C’est ce sur quoi vous travaillez en ce moment ?
Ca c’est ce sur quoi nous travaillons en ce moment en 2020. C’était en 2019 pour Crédit agricole et AXA suivis d’un certain nombre d’acteurs financiers français. Ils ont adopté ce qu’on appelle des politiques de sortie du secteur du charbon ou en plus des mesures d’exclusion d’un certain nombre d’entreprises, les entreprises restant en portefeuille vont se voir demander d’adopter des plans de sortie du secteur du charbon. Il y a un vrai enjeu de définir c’est quoi un plan de sortie, s’assurer que chaque actif va être fermé selon les bonnes dates pour respecter la trajectoire climatique et puis ça va être aussi un gros débat sur ce qu’on fait de ces centrales. Si on les ferme, c’est bien. Si on les vend comme Engie l’a fait pendant les cinq dernières années en vendant la moitié de ses centrales à charbon, climatiquement il n’y a aucun impact positif : les centrales sont toujours opérées par quelqu’un d’autre et elles continuent à émettre. Ce qu’il faut c’est, bien entendu, les fermer et donc il faudra qu’on soit très vigilant pour s’assurer que les acteurs financiers poussent leurs clients à fermer leurs centrales et qu’on soit également vigilant pour s’assurer que ces centrales ne soient pas non plus ni vendues ni converties à la biomasse ou au gaz puisque la biomasse est extrêmement mauvaise pour le climat. Enfin, ça dépend, pas la biomasse en général mais brûler de la biomasse dans des centrales à charbon n’est absolument pas une solution face à l’urgence climatique. Si on reconvertit au gaz, c’est également recréé un autre problème puisque le gaz est également une énergie fossile et si les centrales existantes au gaz vont pouvoir se maintenir un peu plus longtemps dans le mix énergétique que le charbon, il faut surtout pas en construire de nouvelles parce qu’on est en train de nouveau de construire dans ces cas-là des infrastructures qui vont émettre pendant des années et qui va nous falloir fermer avant leur amortissement. C’est un énorme risque qu’on prend de nous enfermer dans une trajectoire très émettrice en gaz à effet de serre.

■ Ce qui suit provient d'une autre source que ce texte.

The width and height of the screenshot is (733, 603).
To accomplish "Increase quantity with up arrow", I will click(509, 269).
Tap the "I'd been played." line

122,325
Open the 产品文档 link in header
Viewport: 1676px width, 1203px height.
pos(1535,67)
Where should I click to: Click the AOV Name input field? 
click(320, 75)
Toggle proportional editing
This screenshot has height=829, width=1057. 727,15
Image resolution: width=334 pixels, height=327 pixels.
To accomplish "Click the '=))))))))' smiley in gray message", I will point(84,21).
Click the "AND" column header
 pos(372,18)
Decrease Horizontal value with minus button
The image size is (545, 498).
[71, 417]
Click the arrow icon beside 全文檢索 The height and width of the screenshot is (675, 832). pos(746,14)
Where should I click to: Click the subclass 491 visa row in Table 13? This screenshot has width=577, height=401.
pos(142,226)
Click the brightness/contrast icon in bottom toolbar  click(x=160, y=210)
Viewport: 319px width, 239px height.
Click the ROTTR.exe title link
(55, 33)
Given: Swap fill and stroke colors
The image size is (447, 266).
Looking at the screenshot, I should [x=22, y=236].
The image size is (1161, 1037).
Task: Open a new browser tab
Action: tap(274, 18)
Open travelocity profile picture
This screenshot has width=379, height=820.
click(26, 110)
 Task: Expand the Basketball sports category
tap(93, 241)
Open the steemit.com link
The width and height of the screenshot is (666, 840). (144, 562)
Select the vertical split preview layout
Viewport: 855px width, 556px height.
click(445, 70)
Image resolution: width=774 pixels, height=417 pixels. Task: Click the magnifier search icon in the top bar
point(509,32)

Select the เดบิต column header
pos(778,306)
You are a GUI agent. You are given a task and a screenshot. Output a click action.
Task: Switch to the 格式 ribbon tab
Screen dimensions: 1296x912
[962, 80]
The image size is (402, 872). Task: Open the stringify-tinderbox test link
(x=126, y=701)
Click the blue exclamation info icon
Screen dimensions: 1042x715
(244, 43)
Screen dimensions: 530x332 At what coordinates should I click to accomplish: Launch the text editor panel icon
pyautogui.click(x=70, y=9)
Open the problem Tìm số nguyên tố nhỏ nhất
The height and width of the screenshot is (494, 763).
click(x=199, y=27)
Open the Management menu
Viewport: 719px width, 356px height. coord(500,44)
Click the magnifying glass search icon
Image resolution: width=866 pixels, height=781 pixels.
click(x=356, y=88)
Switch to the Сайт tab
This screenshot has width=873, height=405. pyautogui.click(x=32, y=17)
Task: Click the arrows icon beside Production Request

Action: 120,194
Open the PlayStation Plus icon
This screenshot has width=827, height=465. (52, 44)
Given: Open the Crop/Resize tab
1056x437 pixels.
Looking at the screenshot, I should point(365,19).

Vous avez choisi comme angle d’attaque le charbon mais au final, vous travaillez sur toutes les énergies fossiles. J’imagine que vous essayez de sensibiliser vos interlocuteurs et interlocutrices à toutes ces problématiques-là.
Tout à fait. Le charbon, c’était stratégiquement ultra intéressant et en plus c’est très important au niveau international. C’est le premier secteur émetteur de gaz à effet de serre, un énorme impact sur la santé des populations, il y a un enjeu de justice sociale et sanitaire évident aussi, et puis les banques françaises y étaient très exposées. Maintenant il est certain que si on sort du charbon pour aller faire plus d’autres énergies fossiles, ça va pas aller donc aujourd’hui, on s’attaque aux autres sujets également. L’idée aussi d’avoir dit « on va se concentrer sur le charbon au tout début », c’est de reconnaître qu’on peut pas tout faire du jour au lendemain et que si, dès 2013, nous pouvions dire qu’il faut viser une sortie totale des énergies fossiles (et ça, il faut le dire), dire, dès 2013 : « Sortez dès maintenant des énergies fossiles », on perd dans le discours et on se met nous-mêmes dans la situation dans laquelle les acteurs financiers aiment nous mettre très souvent à savoir des idéalistes, des utopistes, « Vous n’y connaissez rien, vous n’êtes tout de même pas sérieux, laissez le sujet entre les mains de gens qui savent, en costume-cravate, du haut de leurs tours de la Défense … ». Il y avait quand même un enjeu d’être très réaliste, de toujours rappeler la science climatique et la science nous dit : « on ne peut plus développer des nouveaux projets d’énergies fossiles au-delà du charbon », tout en ayant des mesures à proposer qui soient réalistes, qui soient possibles à appliquer au niveau des acteurs financiers. Car il faut le reconnaître, il y a des milliers de personnes qui travaillent dans ces institutions-là, on ne peut pas tout transformer du jour au lendemain et demander aux gens qui travaillent chez les acteurs financiers de changer leurs modes opératoires. Ca prend du temps.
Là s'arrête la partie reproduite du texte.